SOURCE INFORMATION:
[Start of section]

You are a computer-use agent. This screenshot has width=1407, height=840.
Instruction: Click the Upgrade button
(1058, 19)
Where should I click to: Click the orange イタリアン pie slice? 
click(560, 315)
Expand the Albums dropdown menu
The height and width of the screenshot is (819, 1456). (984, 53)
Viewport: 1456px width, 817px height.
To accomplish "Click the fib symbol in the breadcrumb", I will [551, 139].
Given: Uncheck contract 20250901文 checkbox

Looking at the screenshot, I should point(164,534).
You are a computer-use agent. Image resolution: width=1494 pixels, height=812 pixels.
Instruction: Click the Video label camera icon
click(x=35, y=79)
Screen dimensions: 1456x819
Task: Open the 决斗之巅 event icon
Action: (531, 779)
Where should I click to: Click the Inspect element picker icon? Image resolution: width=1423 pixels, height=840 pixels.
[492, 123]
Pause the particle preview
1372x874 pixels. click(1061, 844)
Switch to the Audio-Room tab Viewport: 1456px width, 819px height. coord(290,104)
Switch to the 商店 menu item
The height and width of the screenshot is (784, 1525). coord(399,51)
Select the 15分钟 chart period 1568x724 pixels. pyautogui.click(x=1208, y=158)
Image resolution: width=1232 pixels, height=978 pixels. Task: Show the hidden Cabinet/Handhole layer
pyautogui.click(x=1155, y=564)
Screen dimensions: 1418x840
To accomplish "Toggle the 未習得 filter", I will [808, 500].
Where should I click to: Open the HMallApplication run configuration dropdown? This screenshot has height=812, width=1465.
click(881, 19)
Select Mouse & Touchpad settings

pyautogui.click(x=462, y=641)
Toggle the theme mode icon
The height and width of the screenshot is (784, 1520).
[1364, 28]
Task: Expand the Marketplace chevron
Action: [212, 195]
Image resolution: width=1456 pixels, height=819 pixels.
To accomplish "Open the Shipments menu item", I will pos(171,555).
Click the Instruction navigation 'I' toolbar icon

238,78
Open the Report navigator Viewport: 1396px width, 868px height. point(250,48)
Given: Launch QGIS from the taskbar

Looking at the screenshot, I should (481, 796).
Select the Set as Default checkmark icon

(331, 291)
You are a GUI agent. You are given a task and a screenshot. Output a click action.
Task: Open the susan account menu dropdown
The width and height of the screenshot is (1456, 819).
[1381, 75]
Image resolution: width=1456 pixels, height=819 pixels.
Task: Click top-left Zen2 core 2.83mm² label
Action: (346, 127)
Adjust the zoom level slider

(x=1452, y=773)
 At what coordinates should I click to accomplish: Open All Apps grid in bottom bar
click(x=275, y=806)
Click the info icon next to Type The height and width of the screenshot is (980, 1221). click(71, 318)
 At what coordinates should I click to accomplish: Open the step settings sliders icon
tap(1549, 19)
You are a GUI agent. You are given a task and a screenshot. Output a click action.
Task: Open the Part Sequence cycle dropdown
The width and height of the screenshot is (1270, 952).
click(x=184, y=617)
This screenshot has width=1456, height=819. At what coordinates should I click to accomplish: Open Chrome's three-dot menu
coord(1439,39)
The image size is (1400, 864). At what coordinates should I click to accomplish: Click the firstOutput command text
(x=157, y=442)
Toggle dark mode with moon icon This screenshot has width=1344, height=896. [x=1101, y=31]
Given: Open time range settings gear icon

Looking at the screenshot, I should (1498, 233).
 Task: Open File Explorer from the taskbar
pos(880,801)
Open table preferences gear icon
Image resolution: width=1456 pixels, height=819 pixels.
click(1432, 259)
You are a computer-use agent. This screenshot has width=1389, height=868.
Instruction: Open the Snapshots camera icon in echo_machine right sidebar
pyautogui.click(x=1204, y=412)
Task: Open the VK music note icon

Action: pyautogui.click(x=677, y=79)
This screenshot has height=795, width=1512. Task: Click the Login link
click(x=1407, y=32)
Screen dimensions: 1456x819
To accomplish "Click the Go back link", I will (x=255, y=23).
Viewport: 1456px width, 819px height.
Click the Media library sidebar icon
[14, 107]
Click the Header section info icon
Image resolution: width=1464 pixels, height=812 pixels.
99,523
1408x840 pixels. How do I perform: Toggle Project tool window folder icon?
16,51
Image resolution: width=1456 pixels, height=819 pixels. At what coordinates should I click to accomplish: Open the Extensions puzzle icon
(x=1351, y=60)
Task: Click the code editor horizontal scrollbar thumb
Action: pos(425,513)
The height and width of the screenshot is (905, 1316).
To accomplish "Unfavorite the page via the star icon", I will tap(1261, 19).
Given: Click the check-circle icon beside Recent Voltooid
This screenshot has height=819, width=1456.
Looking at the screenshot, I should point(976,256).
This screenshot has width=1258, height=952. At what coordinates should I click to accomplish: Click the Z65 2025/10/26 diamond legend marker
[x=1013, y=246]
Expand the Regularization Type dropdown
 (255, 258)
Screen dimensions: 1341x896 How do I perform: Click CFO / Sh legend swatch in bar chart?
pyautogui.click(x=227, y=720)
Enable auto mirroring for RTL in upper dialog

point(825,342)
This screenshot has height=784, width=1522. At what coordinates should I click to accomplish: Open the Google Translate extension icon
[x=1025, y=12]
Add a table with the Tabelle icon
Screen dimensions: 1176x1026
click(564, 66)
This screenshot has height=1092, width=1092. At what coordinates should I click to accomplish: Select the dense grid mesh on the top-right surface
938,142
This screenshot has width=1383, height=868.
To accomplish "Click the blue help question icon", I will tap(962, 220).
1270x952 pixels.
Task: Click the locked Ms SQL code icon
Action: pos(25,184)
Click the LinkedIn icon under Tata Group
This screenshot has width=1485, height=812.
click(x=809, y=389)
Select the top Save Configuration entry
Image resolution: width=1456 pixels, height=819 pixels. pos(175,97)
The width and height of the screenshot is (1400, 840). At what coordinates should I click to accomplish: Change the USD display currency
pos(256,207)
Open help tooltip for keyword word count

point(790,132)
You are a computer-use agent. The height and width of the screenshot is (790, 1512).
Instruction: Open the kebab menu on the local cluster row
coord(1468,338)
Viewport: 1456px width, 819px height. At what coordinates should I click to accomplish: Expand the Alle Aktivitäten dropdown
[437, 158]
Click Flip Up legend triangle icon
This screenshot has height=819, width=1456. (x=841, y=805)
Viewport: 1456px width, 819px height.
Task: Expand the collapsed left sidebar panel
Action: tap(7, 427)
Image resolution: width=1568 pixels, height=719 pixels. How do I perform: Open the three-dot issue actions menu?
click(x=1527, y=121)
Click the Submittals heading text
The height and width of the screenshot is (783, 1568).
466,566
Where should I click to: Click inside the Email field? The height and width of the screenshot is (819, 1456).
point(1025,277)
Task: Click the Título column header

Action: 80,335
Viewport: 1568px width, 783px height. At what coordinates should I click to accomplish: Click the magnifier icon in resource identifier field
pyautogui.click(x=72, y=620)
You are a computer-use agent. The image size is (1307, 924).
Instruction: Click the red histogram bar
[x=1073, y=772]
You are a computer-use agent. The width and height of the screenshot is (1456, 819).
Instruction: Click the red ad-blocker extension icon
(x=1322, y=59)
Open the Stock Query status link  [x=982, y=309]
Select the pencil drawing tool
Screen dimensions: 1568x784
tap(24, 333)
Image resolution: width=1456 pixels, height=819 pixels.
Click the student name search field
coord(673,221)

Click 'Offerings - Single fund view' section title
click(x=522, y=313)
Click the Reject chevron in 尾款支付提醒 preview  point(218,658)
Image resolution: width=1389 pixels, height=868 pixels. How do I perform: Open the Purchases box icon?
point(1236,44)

[End of section]

ABOUT THIS TASK: Whatever appears in the lines above should be copied exactly.

RESULT BELOW:
You are a computer-use agent. This screenshot has width=1407, height=840.
Instruction: Click the Upgrade button
(1058, 19)
Where should I click to: Click the orange イタリアン pie slice? 
click(560, 315)
Expand the Albums dropdown menu
The height and width of the screenshot is (819, 1456). (984, 53)
Viewport: 1456px width, 817px height.
To accomplish "Click the fib symbol in the breadcrumb", I will [551, 139].
Given: Uncheck contract 20250901文 checkbox

Looking at the screenshot, I should point(164,534).
You are a computer-use agent. Image resolution: width=1494 pixels, height=812 pixels.
Instruction: Click the Video label camera icon
click(x=35, y=79)
Screen dimensions: 1456x819
Task: Open the 决斗之巅 event icon
Action: (531, 779)
Where should I click to: Click the Inspect element picker icon? Image resolution: width=1423 pixels, height=840 pixels.
[492, 123]
Pause the particle preview
1372x874 pixels. click(1061, 844)
Switch to the Audio-Room tab Viewport: 1456px width, 819px height. coord(290,104)
Switch to the 商店 menu item
The height and width of the screenshot is (784, 1525). coord(399,51)
Select the 15分钟 chart period 1568x724 pixels. pyautogui.click(x=1208, y=158)
Image resolution: width=1232 pixels, height=978 pixels. Task: Show the hidden Cabinet/Handhole layer
pyautogui.click(x=1155, y=564)
Screen dimensions: 1418x840
To accomplish "Toggle the 未習得 filter", I will [808, 500].
Where should I click to: Open the HMallApplication run configuration dropdown? This screenshot has height=812, width=1465.
click(881, 19)
Select Mouse & Touchpad settings

pyautogui.click(x=462, y=641)
Toggle the theme mode icon
The height and width of the screenshot is (784, 1520).
[1364, 28]
Task: Expand the Marketplace chevron
Action: [212, 195]
Image resolution: width=1456 pixels, height=819 pixels.
To accomplish "Open the Shipments menu item", I will pos(171,555).
Click the Instruction navigation 'I' toolbar icon

238,78
Open the Report navigator Viewport: 1396px width, 868px height. point(250,48)
Given: Launch QGIS from the taskbar

Looking at the screenshot, I should (481, 796).
Select the Set as Default checkmark icon

(331, 291)
You are a GUI agent. You are given a task and a screenshot. Output a click action.
Task: Open the susan account menu dropdown
The width and height of the screenshot is (1456, 819).
[1381, 75]
Image resolution: width=1456 pixels, height=819 pixels.
Task: Click top-left Zen2 core 2.83mm² label
Action: (346, 127)
Adjust the zoom level slider

(x=1452, y=773)
 At what coordinates should I click to accomplish: Open All Apps grid in bottom bar
click(x=275, y=806)
Click the info icon next to Type The height and width of the screenshot is (980, 1221). click(71, 318)
 At what coordinates should I click to accomplish: Open the step settings sliders icon
tap(1549, 19)
You are a GUI agent. You are given a task and a screenshot. Output a click action.
Task: Open the Part Sequence cycle dropdown
The width and height of the screenshot is (1270, 952).
click(x=184, y=617)
This screenshot has width=1456, height=819. At what coordinates should I click to accomplish: Open Chrome's three-dot menu
coord(1439,39)
The image size is (1400, 864). At what coordinates should I click to accomplish: Click the firstOutput command text
(x=157, y=442)
Toggle dark mode with moon icon This screenshot has width=1344, height=896. [x=1101, y=31]
Given: Open time range settings gear icon

Looking at the screenshot, I should (1498, 233).
 Task: Open File Explorer from the taskbar
pos(880,801)
Open table preferences gear icon
Image resolution: width=1456 pixels, height=819 pixels.
click(1432, 259)
You are a computer-use agent. This screenshot has width=1389, height=868.
Instruction: Open the Snapshots camera icon in echo_machine right sidebar
pyautogui.click(x=1204, y=412)
Task: Open the VK music note icon

Action: pyautogui.click(x=677, y=79)
This screenshot has height=795, width=1512. Task: Click the Login link
click(x=1407, y=32)
Screen dimensions: 1456x819
To accomplish "Click the Go back link", I will (x=255, y=23).
Viewport: 1456px width, 819px height.
Click the Media library sidebar icon
[14, 107]
Click the Header section info icon
Image resolution: width=1464 pixels, height=812 pixels.
99,523
1408x840 pixels. How do I perform: Toggle Project tool window folder icon?
16,51
Image resolution: width=1456 pixels, height=819 pixels. At what coordinates should I click to accomplish: Open the Extensions puzzle icon
(x=1351, y=60)
Task: Click the code editor horizontal scrollbar thumb
Action: pos(425,513)
The height and width of the screenshot is (905, 1316).
To accomplish "Unfavorite the page via the star icon", I will tap(1261, 19).
Given: Click the check-circle icon beside Recent Voltooid
This screenshot has height=819, width=1456.
Looking at the screenshot, I should point(976,256).
This screenshot has width=1258, height=952. At what coordinates should I click to accomplish: Click the Z65 2025/10/26 diamond legend marker
[x=1013, y=246]
Expand the Regularization Type dropdown
 (255, 258)
Screen dimensions: 1341x896 How do I perform: Click CFO / Sh legend swatch in bar chart?
pyautogui.click(x=227, y=720)
Enable auto mirroring for RTL in upper dialog

point(825,342)
This screenshot has height=784, width=1522. At what coordinates should I click to accomplish: Open the Google Translate extension icon
[x=1025, y=12]
Add a table with the Tabelle icon
Screen dimensions: 1176x1026
click(564, 66)
This screenshot has height=1092, width=1092. At what coordinates should I click to accomplish: Select the dense grid mesh on the top-right surface
938,142
This screenshot has width=1383, height=868.
To accomplish "Click the blue help question icon", I will tap(962, 220).
1270x952 pixels.
Task: Click the locked Ms SQL code icon
Action: pos(25,184)
Click the LinkedIn icon under Tata Group
This screenshot has width=1485, height=812.
click(x=809, y=389)
Select the top Save Configuration entry
Image resolution: width=1456 pixels, height=819 pixels. pos(175,97)
The width and height of the screenshot is (1400, 840). At what coordinates should I click to accomplish: Change the USD display currency
pos(256,207)
Open help tooltip for keyword word count

point(790,132)
You are a computer-use agent. The height and width of the screenshot is (790, 1512).
Instruction: Open the kebab menu on the local cluster row
coord(1468,338)
Viewport: 1456px width, 819px height. At what coordinates should I click to accomplish: Expand the Alle Aktivitäten dropdown
[437, 158]
Click Flip Up legend triangle icon
This screenshot has height=819, width=1456. (x=841, y=805)
Viewport: 1456px width, 819px height.
Task: Expand the collapsed left sidebar panel
Action: tap(7, 427)
Image resolution: width=1568 pixels, height=719 pixels. How do I perform: Open the three-dot issue actions menu?
click(x=1527, y=121)
Click the Submittals heading text
The height and width of the screenshot is (783, 1568).
466,566
Where should I click to: Click inside the Email field? The height and width of the screenshot is (819, 1456).
point(1025,277)
Task: Click the Título column header

Action: 80,335
Viewport: 1568px width, 783px height. At what coordinates should I click to accomplish: Click the magnifier icon in resource identifier field
pyautogui.click(x=72, y=620)
You are a computer-use agent. The image size is (1307, 924).
Instruction: Click the red histogram bar
[x=1073, y=772]
You are a computer-use agent. The width and height of the screenshot is (1456, 819).
Instruction: Click the red ad-blocker extension icon
(x=1322, y=59)
Open the Stock Query status link  [x=982, y=309]
Select the pencil drawing tool
Screen dimensions: 1568x784
tap(24, 333)
Image resolution: width=1456 pixels, height=819 pixels.
Click the student name search field
coord(673,221)

Click 'Offerings - Single fund view' section title
click(x=522, y=313)
Click the Reject chevron in 尾款支付提醒 preview  point(218,658)
Image resolution: width=1389 pixels, height=868 pixels. How do I perform: Open the Purchases box icon?
point(1236,44)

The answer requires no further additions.